Ward Peck's Jersey Tawk: "Dinner Conversation" Printed Sept. 21, 2007

Lately, there’s been a lot of talk about Jewish people in our house. No, Kari and I haven’t begun exploring the mystical system of belief known as Kabbalah.
Frankly, Jewish identity has become such a hot topic because thinking about it is part of Kari’s new job description. I’m proud to announce Kari Wagner-Peck is the new executive and creative director of the Maine Jewish Film Festival, which arrives in Portland next spring.
I’m not surprised that the festival’s board chose Kari – a talented videographer and co-founder of a film festival in Biddeford – and I know she won’t be satisfied with doing a merely good job in her new role. But it would be naïve to believe that no one will raise an eyebrow when they learn Kari Wagner-Peck, executive director of the MJFF is also Kari Wagner-Peck, Wisconsin-born Lutheran of Norwegian descent. For the record, none of those surprised will be members of the MJFF board who hired her.
This is a touchy subject, not Kari’s directorship, but Jewish identity and its relationship to the largely Christian west – fraught with stereotypes and suspicions both ancient and modern and one Kari probably wishes I avoid altogether. But it is a subject that has always fascinated me and now I have my entrée to broach it.
Sorry, Kari.
My first conscious memory of modern people being Jewish (I believe it’s acceptable to drop the –ish in Jewish, but for me that word has been used in such awful connotations that it makes me uncomfortable), was in the fourth grade. In my elementary school grades were divided into units (first and second grade, third and fourth and fifth and sixth). The memory picks up as the third and fourth graders in Mrs. Bender’s class were lined up outside her classroom.
Mrs. Bender was extremely upset, as was Hannah, a girl in third grade whose eyes were red with tears. I remember her name was Hannah because on a happier occasion she brought in a book titled “Hannah is a Palindrome,” and to this day, whenever I meet a Hannah, I say, “Hannah is a palindrome.”

• MATERIAL PROVIDED:
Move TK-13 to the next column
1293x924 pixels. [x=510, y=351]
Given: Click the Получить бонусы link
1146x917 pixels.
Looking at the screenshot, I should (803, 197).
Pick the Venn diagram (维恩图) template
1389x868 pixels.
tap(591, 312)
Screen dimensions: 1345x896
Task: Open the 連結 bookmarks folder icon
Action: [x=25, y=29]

• YOUR TASKS:
[1] Reproduce all of the records word for word, from the first line through the last.
[2] Carry on the newspaper column about Jewish identity and Kari's new festival job, starting right after its final sentence.
The newspaper column and the records were taken from unrelated sources.

• SOLVED TASKS:
[1]
Move TK-13 to the next column
1293x924 pixels. [x=510, y=351]
Given: Click the Получить бонусы link
1146x917 pixels.
Looking at the screenshot, I should (803, 197).
Pick the Venn diagram (维恩图) template
1389x868 pixels.
tap(591, 312)
Screen dimensions: 1345x896
Task: Open the 連結 bookmarks folder icon
Action: [x=25, y=29]

[2]
On this less happy day, Hannah sat down at her desk in Mrs. Bender’s classroom to find something written on it: a swastika. To this day, I don’t know if there was any malignant motive in the drawing. It was the first time I remember realizing that symbols carried meaning and, for all I know– some kid unaware as well– was just drawing a design they saw in a movie or comic book, oblivious to the painful cultural weight it carried. Then again, I have been in homes where anti-Semitism is pervasive to the point of being an all-consuming obsession and it is possible the appearance of the perverted cross with its perverted meaning on Hannah’s desk was less than coincidental.
I’m old enough that the grandparents and even parents of my peers – like Hannah– had direct experience of the atrocities of the Nazi regime. In the same school a few years later, as a form of show and tell, a classmate’s grandmother came to talk about her experience in a concentration camp.
Like the American G.I.s of World War II whose stories now fill the obituary pages, that generation is disappearing – the men and women who hunted Nazis and founded a nation or moved to America to begin anew yet again (as their grandparents did when they arrived in Germany) are dying the natural deaths a society made its mission to deny. With their deaths that connection between past and present becomes all the more tenuous and their accounts all the easier to deny.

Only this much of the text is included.